## Daftar Tugas:
#1 Menurut kutipan dokumen, berapa lama pezina gairu Muhsan diasingkan?
#2 Tulis ulang bagian kutipan dokumen, semuanya mulai dari "b.      Dirajam sampai" sampai ke "lain sebagai berikut.", dengan mengganti "tempat keramaian" menjadi "pusat keramaian".

## Kutipan Dokumen:

◇ ◇ ◇ ◇ ◇ ◇ ◇

3.      Kategori Zina
Perbuatan zina dikategorikan menjadi dua bagian, yaitu sebagai berikut.
a.       Zina Muhsan, yaitu pezina sudah balig, berakal, merdeka, sudah pernah menikah. Hukuman terhadap zina Muhsan adalah dirajam (dilempari dengan batu sederhana sampai meninggal).
b.      Zina Gairu Muhsan, yaitu pezina masih lajang, belum pernah menikah. Hukumannya adalah didera seratus kali dan diasingkan selama satu tahun.
4.      Hukuman bagi Pezina
Dalam hukum Islam, zina dikategorikan perbuatan kriminal atau tindak pidana. Sehingga orang yang melakukannya dikenakan sanksi atau hukuman sesuai dengan syariat Islam. Hukuman pelaku zina adalah sebagai berikut:
a.       Dera atau pukulan sebanyak 100 (seratus) kali bagi pezina gairu Muhsan dan ditambah dengan mengasingkan atau membuang pelakunya ke tempat yang jauh dari tempat mereka. Hal dini didasarkan pada firman Allah Swt. dalam Q.S. an-Nūr/24:2 serta hadis Rasulullah saw. yang diriwayatkan oleh Bukhari dan Muslim dari Abu Hurairah dan Zaid bin Khalid.
b.      Dirajam sampai mati bagi pezina Muhsan. Hukuman rajam dilakukan dengan cara pelaku dimasukan ke dalam tanah hingga dada atau leher. Tempat untuk melakukan hukuman rajam adalah di tempat yang banyak dilalui manusia atau tempat keramaian. Hal ini berdasarkan hadis yang diriwayatkan oleh Bukhari, Muslim, Abu Dawud, Tirmizi, dan An-Nasai.
5.      Hukuman bagi yang Menuduh Zina (Qadzaf)
Mengingat beratnya hukuman bagi pelaku zina, hukum Islam telah menentukan syarat-syarat yang berat bagi terlaksananya hukuman tersebut, antara lain sebagai berikut.

◇ ◇ ◇ ◇ ◇ ◇ ◇

## Bahan yang Disediakan:
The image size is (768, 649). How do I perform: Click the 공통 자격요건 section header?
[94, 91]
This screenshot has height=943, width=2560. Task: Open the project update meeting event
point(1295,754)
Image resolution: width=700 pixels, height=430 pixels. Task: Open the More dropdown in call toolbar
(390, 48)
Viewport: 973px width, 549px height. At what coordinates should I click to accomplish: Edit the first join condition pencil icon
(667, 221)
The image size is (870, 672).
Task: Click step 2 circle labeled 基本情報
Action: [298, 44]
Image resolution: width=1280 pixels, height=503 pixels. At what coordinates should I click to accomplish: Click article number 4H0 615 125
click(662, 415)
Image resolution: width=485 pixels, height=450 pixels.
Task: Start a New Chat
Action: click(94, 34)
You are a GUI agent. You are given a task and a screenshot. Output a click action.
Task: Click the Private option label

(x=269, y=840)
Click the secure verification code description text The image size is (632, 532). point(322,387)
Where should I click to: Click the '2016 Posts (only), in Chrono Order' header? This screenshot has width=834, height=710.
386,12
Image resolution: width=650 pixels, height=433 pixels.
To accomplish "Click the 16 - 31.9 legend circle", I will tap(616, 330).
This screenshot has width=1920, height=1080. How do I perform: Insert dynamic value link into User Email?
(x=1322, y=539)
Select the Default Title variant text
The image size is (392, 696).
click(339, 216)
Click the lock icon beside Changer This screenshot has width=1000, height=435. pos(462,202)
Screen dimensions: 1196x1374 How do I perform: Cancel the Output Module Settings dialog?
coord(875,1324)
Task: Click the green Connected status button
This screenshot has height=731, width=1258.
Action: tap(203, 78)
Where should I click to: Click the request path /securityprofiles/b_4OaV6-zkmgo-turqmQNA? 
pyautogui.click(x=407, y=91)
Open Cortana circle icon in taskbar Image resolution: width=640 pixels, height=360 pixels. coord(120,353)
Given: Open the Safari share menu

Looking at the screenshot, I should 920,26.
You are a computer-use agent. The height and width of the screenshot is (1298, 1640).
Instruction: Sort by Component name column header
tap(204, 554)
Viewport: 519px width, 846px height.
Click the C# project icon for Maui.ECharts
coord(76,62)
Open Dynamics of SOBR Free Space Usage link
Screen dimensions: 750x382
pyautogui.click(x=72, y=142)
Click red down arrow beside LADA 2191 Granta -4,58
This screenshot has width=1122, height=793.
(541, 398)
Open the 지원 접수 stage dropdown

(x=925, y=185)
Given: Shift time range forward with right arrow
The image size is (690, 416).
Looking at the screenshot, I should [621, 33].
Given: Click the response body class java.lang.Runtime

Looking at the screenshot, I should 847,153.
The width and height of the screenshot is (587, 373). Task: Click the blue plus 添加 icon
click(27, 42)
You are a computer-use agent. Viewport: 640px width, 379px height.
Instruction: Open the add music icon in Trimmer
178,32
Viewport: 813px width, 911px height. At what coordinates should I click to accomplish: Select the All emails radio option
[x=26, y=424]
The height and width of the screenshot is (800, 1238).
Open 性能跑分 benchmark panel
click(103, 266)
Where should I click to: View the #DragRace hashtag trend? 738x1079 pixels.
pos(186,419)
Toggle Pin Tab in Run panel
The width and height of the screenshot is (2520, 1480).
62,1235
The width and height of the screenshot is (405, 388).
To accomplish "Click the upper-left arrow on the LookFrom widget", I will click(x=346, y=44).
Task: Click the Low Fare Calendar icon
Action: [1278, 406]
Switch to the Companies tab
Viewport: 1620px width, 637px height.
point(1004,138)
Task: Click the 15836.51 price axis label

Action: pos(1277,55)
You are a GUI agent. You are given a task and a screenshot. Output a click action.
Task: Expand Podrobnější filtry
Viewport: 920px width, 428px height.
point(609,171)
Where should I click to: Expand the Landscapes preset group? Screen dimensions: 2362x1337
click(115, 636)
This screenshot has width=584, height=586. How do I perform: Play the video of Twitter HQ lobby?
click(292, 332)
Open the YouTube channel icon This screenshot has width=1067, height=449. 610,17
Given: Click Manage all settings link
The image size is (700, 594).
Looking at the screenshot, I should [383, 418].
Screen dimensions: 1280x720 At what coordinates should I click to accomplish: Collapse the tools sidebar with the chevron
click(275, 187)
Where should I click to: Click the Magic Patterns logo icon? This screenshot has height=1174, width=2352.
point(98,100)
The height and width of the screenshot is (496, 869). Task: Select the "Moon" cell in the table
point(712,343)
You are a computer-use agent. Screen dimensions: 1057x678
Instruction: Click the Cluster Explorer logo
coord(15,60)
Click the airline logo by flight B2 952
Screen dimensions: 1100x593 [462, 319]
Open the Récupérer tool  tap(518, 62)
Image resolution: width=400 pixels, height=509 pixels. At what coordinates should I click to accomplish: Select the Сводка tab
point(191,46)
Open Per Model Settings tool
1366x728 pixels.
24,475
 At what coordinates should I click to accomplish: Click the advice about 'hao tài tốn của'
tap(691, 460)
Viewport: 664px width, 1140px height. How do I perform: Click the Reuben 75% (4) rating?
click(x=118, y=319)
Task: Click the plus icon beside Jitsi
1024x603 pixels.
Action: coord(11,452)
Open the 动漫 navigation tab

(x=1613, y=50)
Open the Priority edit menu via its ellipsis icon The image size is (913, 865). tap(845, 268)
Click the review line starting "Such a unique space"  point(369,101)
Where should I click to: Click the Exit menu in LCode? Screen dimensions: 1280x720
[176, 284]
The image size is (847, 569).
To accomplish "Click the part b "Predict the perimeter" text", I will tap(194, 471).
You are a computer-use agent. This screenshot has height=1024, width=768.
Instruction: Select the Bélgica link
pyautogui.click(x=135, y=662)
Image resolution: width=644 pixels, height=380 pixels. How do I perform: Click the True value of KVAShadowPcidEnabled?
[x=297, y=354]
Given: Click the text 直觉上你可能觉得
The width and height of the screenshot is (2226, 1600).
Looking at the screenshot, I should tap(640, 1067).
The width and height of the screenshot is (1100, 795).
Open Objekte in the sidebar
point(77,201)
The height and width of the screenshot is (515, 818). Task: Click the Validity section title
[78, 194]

◇ ◇ ◇ ◇ ◇ ◇ ◇

## Penyelesaian Soal:
#1 Selama satu tahun.

#2
b.      Dirajam sampai mati bagi pezina Muhsan. Hukuman rajam dilakukan dengan cara pelaku dimasukan ke dalam tanah hingga dada atau leher. Tempat untuk melakukan hukuman rajam adalah di tempat yang banyak dilalui manusia atau pusat keramaian. Hal ini berdasarkan hadis yang diriwayatkan oleh Bukhari, Muslim, Abu Dawud, Tirmizi, dan An-Nasai.
5.      Hukuman bagi yang Menuduh Zina (Qadzaf)
Mengingat beratnya hukuman bagi pelaku zina, hukum Islam telah menentukan syarat-syarat yang berat bagi terlaksananya hukuman tersebut, antara lain sebagai berikut.